En mi opinión, la era del dinero gratis ha ocasionado muchos problemas y prolongarla los seguirá agravando. A la postre, el ajuste tendrá que ser mayor y peor. Uno de estos problemas es el de las empresas zombis. Lo expliqué en una columna hace un año y retomo el tema porque el Banco Internacional de Pagos o BIS (que es el banquero de los bancos centrales) acaba de publicar los resultados de un análisis de una muestra de 32,000 empresas de 14 países desarrollados ().
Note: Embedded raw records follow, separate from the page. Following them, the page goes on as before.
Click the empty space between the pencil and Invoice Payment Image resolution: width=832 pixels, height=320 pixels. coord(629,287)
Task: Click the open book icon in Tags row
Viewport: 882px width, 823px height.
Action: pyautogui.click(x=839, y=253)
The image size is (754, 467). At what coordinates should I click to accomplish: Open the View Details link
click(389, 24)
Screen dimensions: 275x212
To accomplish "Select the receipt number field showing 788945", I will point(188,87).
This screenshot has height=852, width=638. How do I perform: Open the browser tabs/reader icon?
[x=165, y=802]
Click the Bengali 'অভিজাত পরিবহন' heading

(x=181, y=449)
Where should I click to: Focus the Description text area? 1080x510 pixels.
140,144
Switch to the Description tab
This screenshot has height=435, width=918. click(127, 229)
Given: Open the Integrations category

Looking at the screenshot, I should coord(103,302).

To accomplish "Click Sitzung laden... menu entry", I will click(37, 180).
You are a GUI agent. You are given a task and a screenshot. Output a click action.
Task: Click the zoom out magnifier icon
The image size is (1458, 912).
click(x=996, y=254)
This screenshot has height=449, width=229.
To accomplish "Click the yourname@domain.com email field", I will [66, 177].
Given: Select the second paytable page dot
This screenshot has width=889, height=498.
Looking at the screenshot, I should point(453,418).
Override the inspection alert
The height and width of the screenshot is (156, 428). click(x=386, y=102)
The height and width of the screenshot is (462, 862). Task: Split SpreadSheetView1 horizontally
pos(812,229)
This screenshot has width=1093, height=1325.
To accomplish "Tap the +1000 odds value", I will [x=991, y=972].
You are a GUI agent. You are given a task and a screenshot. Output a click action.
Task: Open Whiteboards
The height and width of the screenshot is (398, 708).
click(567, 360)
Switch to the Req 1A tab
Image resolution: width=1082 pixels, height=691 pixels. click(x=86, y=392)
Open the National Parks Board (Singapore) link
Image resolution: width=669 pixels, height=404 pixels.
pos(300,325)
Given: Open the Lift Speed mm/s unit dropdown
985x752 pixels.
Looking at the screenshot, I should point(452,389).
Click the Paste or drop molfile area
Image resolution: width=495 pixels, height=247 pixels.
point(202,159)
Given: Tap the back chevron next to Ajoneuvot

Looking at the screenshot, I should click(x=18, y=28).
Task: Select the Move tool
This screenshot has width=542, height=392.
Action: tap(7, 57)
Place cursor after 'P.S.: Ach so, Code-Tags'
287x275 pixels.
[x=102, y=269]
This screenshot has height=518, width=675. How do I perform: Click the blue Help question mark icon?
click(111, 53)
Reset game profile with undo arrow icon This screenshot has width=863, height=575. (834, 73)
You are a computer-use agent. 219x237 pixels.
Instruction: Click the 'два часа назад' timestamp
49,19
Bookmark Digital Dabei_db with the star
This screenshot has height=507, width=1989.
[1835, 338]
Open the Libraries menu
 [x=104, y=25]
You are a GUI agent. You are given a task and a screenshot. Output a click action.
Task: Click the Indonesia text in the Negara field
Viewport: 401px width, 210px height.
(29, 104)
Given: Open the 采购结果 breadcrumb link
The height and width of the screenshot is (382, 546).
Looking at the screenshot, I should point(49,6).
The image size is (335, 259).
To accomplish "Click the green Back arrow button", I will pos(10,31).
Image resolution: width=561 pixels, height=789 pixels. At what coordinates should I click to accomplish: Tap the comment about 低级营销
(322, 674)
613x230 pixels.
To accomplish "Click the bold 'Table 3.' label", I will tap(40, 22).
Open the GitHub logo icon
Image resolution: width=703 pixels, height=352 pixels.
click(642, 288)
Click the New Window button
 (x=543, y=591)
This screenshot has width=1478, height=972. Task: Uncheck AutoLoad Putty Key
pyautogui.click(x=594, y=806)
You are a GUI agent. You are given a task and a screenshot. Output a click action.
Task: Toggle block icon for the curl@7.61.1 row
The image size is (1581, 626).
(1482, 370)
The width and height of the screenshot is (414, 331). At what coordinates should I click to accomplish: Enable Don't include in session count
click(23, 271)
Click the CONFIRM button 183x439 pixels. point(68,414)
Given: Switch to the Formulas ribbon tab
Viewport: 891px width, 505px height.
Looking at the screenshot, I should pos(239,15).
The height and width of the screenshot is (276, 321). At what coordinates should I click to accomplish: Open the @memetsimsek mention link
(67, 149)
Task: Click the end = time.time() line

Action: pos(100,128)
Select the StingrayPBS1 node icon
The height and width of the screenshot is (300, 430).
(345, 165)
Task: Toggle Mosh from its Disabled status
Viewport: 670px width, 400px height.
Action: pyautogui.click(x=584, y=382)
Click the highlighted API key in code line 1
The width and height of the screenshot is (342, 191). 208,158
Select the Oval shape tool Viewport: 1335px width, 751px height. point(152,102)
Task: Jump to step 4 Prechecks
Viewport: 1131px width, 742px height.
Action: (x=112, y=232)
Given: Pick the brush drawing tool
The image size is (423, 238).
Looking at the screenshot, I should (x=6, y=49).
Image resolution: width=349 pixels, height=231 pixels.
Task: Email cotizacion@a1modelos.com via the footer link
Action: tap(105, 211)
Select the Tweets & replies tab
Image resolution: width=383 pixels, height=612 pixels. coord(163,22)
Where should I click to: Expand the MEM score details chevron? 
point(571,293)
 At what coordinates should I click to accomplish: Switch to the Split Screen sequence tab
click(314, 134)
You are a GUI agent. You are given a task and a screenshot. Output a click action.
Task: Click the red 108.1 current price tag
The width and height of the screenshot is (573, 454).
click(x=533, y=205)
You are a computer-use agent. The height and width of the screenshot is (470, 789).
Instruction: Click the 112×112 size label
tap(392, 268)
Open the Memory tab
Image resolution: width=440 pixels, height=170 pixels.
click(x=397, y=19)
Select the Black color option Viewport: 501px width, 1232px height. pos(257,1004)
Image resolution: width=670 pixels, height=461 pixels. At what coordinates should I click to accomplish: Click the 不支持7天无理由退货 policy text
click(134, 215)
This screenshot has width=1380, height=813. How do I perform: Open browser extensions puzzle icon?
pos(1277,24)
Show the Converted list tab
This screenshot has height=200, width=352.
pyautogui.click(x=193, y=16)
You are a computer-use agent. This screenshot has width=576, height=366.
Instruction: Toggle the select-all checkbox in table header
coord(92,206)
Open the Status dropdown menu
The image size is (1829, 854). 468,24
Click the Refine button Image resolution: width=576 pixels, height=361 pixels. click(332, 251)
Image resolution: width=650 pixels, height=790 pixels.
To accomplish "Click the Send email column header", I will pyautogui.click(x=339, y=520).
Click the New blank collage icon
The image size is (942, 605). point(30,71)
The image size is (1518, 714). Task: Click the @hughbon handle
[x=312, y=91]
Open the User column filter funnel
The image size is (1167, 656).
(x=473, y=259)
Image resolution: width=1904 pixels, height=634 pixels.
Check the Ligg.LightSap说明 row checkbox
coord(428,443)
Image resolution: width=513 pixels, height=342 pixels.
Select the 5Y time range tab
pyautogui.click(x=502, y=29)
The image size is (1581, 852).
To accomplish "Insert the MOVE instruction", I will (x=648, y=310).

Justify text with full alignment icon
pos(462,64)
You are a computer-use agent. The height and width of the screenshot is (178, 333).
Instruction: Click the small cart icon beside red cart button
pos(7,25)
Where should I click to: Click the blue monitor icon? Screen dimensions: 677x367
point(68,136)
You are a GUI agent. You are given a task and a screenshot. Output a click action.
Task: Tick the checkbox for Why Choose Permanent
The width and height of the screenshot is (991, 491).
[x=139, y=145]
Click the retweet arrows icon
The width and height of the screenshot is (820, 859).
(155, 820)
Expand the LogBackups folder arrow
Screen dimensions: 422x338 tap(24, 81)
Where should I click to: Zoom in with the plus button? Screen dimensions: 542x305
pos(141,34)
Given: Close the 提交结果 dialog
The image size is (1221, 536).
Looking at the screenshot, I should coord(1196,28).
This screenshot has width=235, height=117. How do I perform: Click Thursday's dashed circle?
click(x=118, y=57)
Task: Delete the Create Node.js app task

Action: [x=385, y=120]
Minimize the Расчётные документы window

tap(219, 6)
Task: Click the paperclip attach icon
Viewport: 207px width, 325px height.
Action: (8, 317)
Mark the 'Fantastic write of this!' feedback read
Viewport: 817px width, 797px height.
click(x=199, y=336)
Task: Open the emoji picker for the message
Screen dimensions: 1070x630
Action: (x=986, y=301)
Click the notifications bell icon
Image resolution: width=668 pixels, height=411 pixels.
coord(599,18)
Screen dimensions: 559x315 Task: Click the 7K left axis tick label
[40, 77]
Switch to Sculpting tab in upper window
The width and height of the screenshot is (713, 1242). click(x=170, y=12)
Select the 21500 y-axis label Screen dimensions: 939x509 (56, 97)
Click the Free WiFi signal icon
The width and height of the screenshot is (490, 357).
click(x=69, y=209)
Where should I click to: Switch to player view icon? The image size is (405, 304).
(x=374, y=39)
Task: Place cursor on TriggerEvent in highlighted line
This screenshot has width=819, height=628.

Se define como zombi a la empresa que, durante un periodo prolongado, registra una utilidad antes de intereses que es insuficiente para cubrir el pago de estos. El caso es que, desde el fin de la crisis hasta hoy y, según el BIS, el porcentaje de zombis en los EE.UU. se ha duplicado del 5% al 10% del total de las empresas que cotizan y más por venir a medida que suben las tasas. El porcentaje es similar en Europa y mayor en China. Los números crecen si uno aplica la métrica más exigente del FMI que las define como aquellas cuya utilidad-pre no alcanza para cubrir el doble de los intereses.
El crecimiento de la población de zombis financieros es otro de los legados nefastos del torrencial de dinero con que los principales bancos centrales han chorreado a los mercados de capital –unos 16 billones de dólares o 20% del PBI mundial entre 2008 y 2019– dando carta de naturaleza a la absurda idea de que el dinero gratis es inmortal. Se preocuparon solo del riesgo de deflación y dejaron de lado la escalada de riesgos financieros que, a la última, nos pueden llevar a una situación peor que la de 2008.
Cuando el financiamiento moviliza exclusivamente el flujo de ahorro genuino de particulares y empresas, y dicho ahorro se canaliza a tasas de interés realistas, las zombis se ven forzadas a reestructurarse para evitar la quiebra. En cambio, cuando los bancos centrales inflan la disponibilidad de dinero con emisiones, las zombis pueden sobrevivir sin ajustarse.